La nature de ces obstacles n’est pas précisée mais, côté nigérien, on a plutôt noté une lenteur remarquable à engager le dialogue : après la visite de la délégation conduite par le Nigérian Abdou Salami le 18 août 2023 à Niamey, il a fallu attendre le 10 décembre pour que se réunissent les chefs d’Etat puis, le 25 janvier, pour un ultime faux rendez-vous. Durant tout ce temps, la CEDEAO a maintenu ses sanctions extrêmement dures et une menace d’intervention militaire contre le Niger. https://mondafrique.com/international/la-cedeao-joue-double-jeu-avec-le-niger/
Finalement, conclut le communiqué du 8 février, le Conseil ne voit dans «les raisons avancées par les trois États membres pour justifier leur retrait» que «de la poudre aux yeux, cachant la véritable raison qui est leur intention de ne pas remplir leurs obligations au titre du traité et du protocole» et, en particulier, de ne pas «renoncer, dans un futur proche, au pouvoir politique qu’ils ont obtenu par des voies non constitutionnelles».
L’inquiétude transpire tout de même, au-delà de la chicotte, et le Conseil reconnaît les « préoccupations légitimes des trois Etats membres».
Mais point de solution politique à l’horizon. Mali, Burkina Faso et Niger ont déjà largué les amarres.
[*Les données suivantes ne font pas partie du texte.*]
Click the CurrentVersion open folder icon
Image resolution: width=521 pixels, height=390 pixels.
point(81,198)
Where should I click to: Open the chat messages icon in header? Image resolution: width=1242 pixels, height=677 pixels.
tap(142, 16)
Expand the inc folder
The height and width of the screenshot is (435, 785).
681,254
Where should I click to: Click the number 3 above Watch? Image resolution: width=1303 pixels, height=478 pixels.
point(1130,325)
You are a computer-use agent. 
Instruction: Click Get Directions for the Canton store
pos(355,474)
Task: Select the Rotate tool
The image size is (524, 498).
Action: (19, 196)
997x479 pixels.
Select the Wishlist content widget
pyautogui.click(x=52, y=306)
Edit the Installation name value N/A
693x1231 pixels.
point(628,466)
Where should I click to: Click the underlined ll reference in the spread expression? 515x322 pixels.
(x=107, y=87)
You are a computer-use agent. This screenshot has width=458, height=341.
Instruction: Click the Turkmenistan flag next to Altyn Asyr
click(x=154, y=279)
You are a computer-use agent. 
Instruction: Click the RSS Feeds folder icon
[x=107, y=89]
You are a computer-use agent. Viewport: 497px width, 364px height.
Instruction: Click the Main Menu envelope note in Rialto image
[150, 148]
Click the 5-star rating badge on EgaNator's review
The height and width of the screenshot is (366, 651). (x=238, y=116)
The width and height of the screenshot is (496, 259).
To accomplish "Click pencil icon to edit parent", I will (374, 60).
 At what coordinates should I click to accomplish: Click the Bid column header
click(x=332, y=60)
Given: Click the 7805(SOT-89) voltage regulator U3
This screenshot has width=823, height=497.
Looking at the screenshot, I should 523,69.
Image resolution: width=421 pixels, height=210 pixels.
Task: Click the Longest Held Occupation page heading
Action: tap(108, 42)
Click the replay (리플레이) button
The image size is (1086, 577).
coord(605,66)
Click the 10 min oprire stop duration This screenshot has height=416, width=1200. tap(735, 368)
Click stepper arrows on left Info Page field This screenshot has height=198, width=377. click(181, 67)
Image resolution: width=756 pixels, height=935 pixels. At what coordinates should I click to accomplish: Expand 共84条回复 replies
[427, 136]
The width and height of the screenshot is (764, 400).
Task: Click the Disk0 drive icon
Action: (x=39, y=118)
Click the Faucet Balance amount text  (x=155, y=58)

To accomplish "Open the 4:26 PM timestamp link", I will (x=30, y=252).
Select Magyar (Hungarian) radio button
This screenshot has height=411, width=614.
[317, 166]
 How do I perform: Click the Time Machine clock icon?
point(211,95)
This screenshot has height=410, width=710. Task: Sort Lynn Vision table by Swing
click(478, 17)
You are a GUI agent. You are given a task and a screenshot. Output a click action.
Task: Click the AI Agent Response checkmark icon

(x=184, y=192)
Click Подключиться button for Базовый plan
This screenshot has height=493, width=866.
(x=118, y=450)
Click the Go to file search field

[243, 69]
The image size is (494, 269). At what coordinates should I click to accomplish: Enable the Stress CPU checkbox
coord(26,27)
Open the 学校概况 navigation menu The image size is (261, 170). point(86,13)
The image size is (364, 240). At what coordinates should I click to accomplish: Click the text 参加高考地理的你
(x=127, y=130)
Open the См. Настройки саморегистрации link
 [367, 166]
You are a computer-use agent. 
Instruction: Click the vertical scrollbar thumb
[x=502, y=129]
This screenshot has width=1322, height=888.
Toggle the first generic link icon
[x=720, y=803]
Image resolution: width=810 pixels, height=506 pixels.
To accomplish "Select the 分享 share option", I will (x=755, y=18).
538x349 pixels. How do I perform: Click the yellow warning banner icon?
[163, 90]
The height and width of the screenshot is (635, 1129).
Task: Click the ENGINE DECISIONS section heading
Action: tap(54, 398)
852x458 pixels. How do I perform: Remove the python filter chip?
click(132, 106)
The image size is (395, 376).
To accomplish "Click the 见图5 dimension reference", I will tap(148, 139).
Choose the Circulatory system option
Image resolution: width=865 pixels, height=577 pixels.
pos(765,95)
1 Bankole ADEOYE, Commissaire aux Affaires politiques, à la Paix et à la Sécurité, Commission de l’Union africaine
2Leonardo Santos SIMÃO, Représentant spécial du Secrétaire général des Nations Unies et Chef du Bureau des Nations Unies pour
l’Afrique de l’Ouest – UNOWAS
3Protocole additionnel sur la démocratie et la bonne gouvernance additionnel au protocole relatif au mécanisme de prévention, de gestion, de règlement des conflits, de maintien de la paix et de la sécurité, adopté à Dakar le 21 décembre 2001
4la fermeture des frontières terrestres et aériennes entre les pays de la CEDEAO et le Mali; la suspension de toutes les transactions commerciales et financières entre les pays de la CEDEAO et le Mali, à l’exception des produits alimentaires de grande consommation, des produits pharmaceutiques, des matériels et équipement médicaux, des produits pétroliers et de l’électricité, le gel des avoirs de la République du Mali dans les banques centrales de la CEDEAO, le gel des avoirs de l’Etat malien et des entreprises publiques et parapubliques dans les banques commerciales des pays de la CEDEAO, la suspension de toute assistance et transaction financières en faveur du Mali par les institutions de financement de la CEDEAO, particulièrement la BIDC et la BOAD.